**Items about locating things on screens**
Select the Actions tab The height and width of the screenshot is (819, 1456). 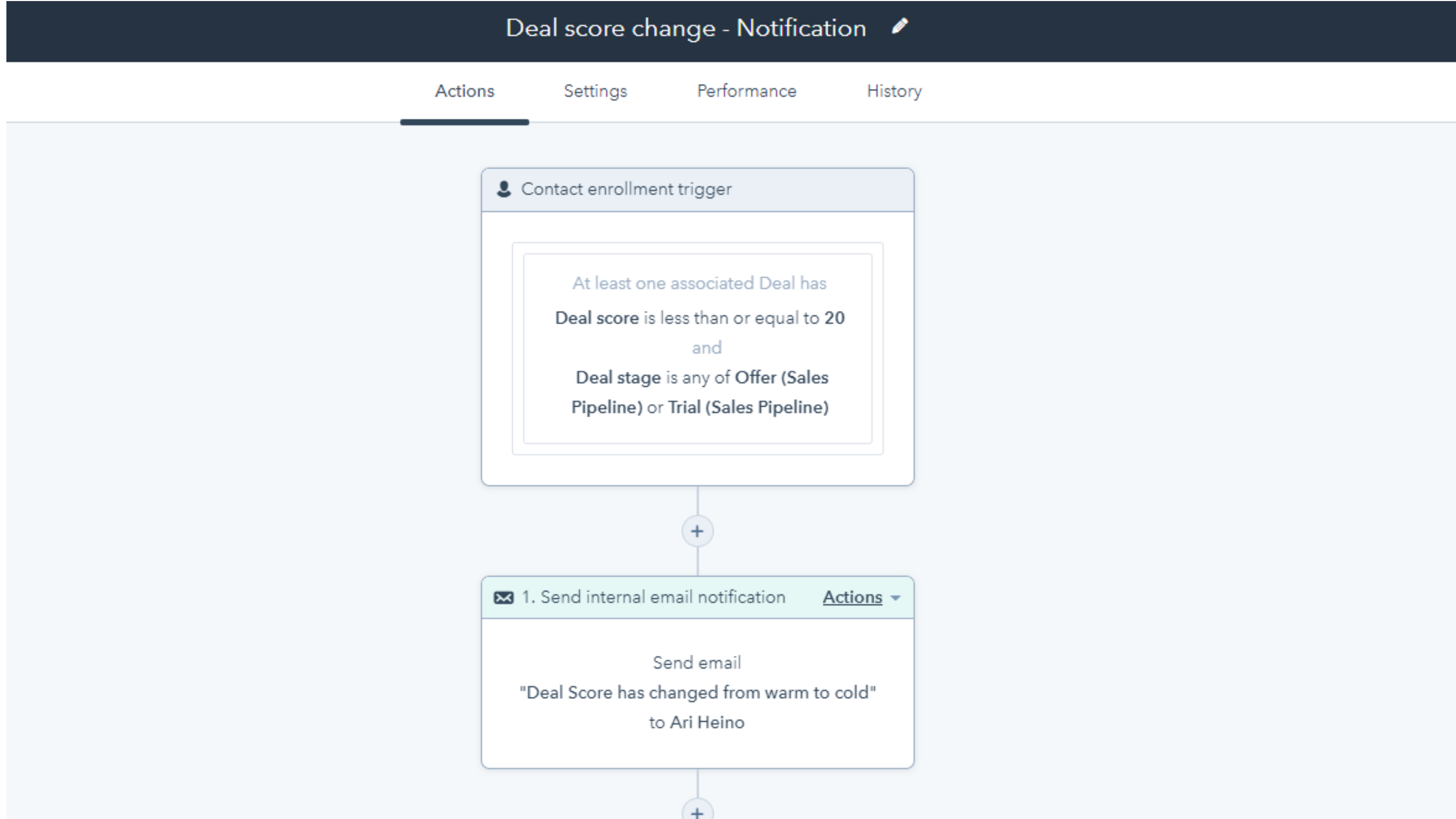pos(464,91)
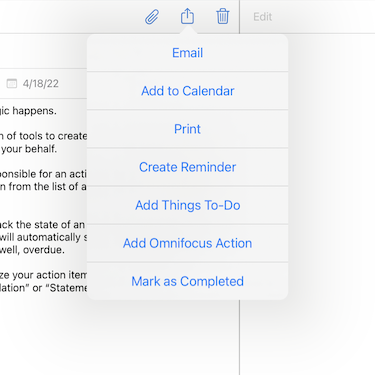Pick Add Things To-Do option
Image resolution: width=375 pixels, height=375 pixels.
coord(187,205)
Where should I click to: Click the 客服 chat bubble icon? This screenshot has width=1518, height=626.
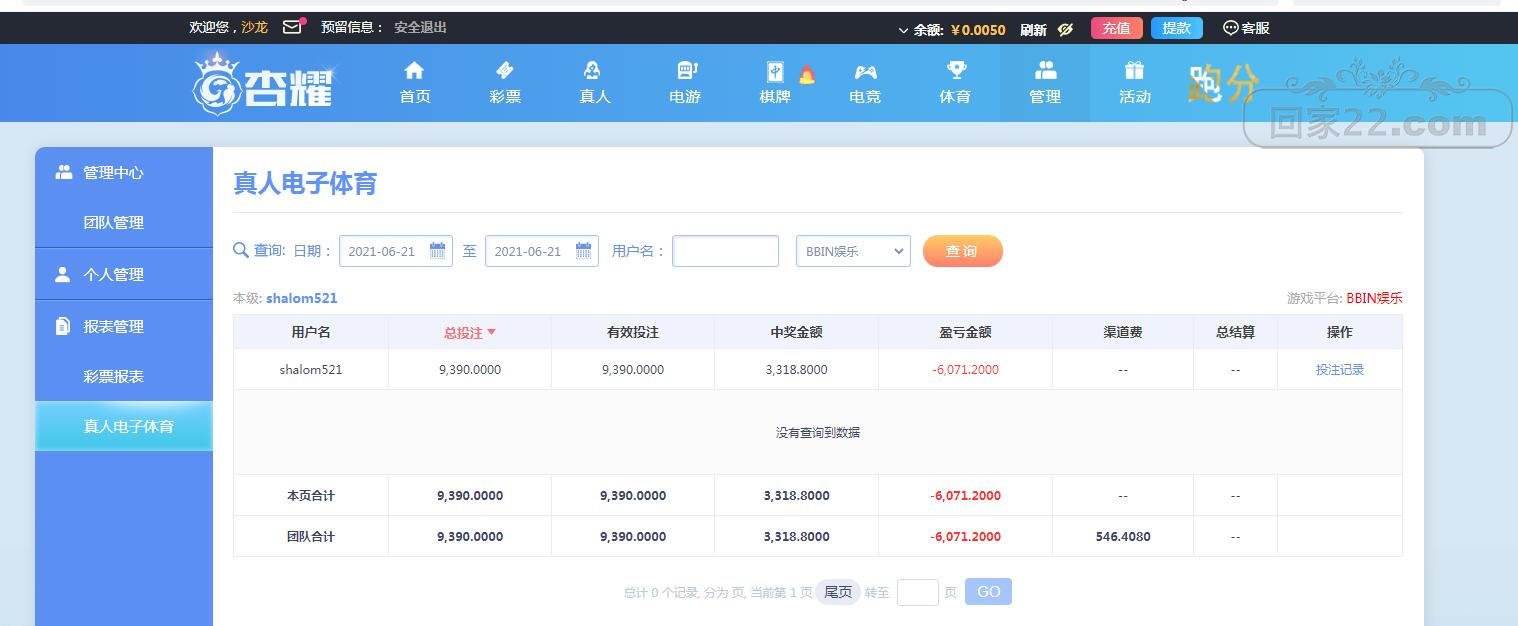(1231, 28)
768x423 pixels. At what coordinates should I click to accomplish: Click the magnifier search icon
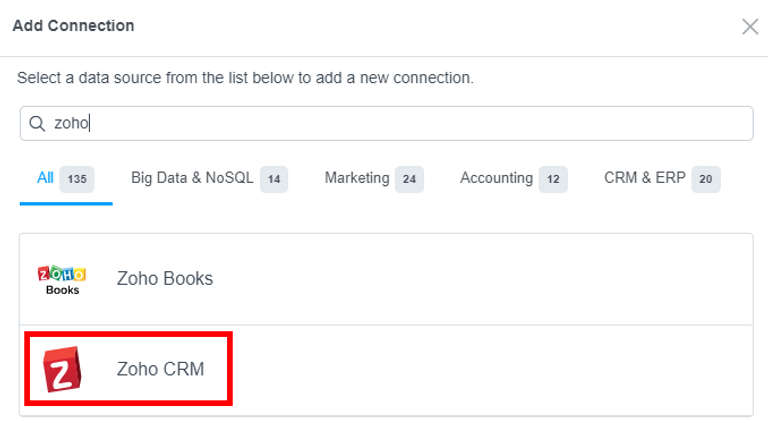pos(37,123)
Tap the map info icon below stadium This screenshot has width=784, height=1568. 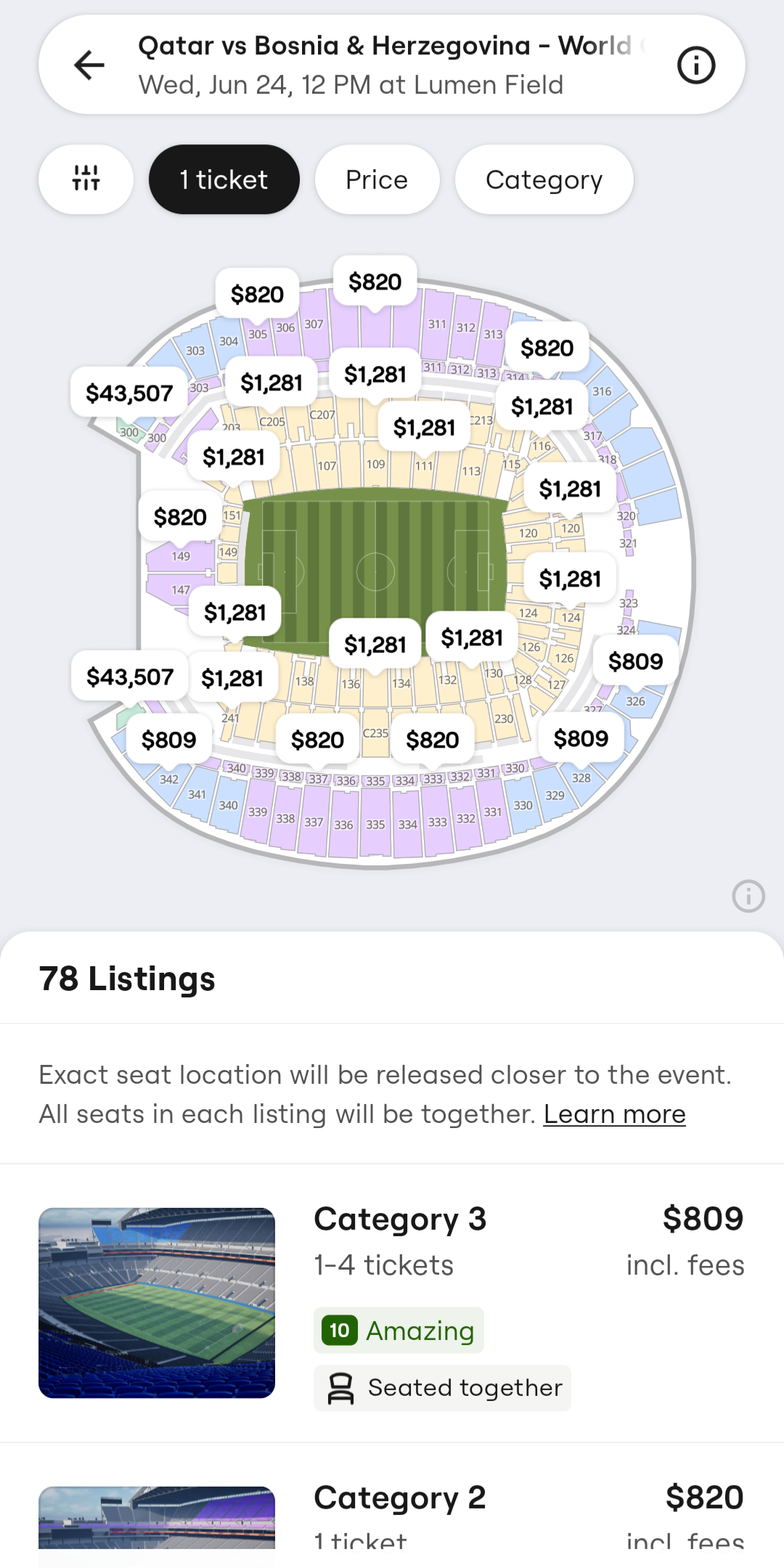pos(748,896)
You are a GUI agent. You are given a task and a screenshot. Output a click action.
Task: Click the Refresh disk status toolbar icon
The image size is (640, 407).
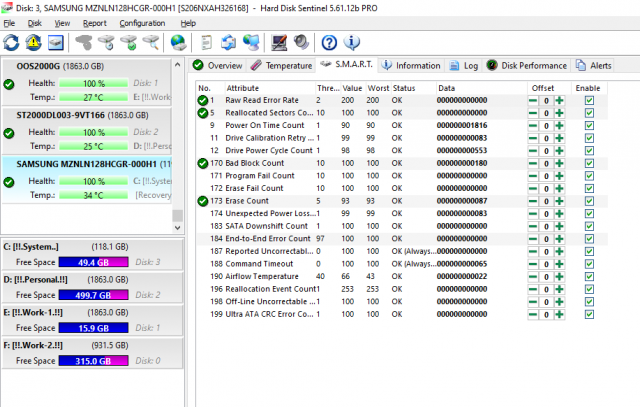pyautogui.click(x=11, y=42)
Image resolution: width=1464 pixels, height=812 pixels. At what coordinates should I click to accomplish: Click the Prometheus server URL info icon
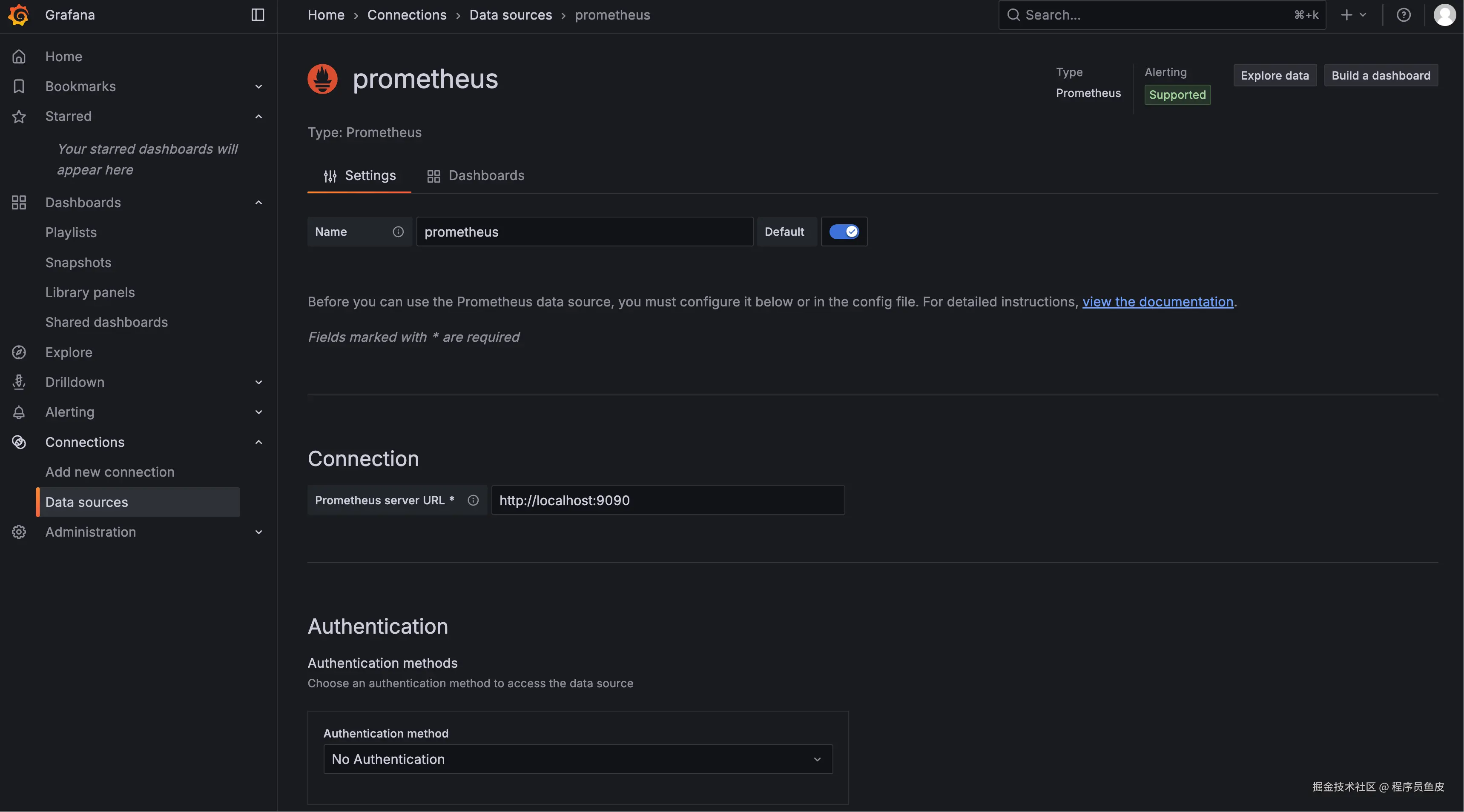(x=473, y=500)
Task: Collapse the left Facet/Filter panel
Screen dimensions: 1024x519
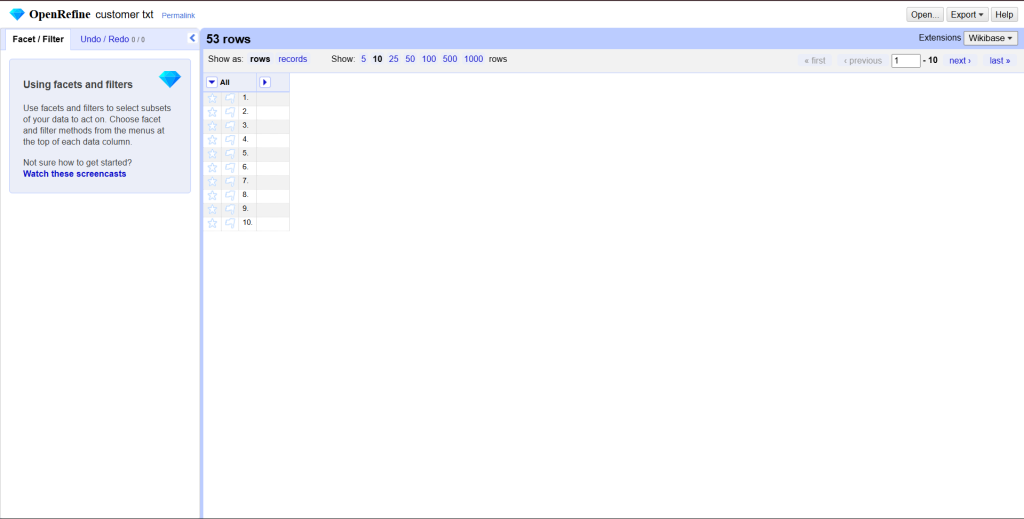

**Task to complete**
Could you repeat the lines from the one containing "Task: Collapse the left Facet/Filter panel" through the end of the items, word for word and with the pictures left out?

**Finished exercise**
Task: Collapse the left Facet/Filter panel
Screen dimensions: 1024x519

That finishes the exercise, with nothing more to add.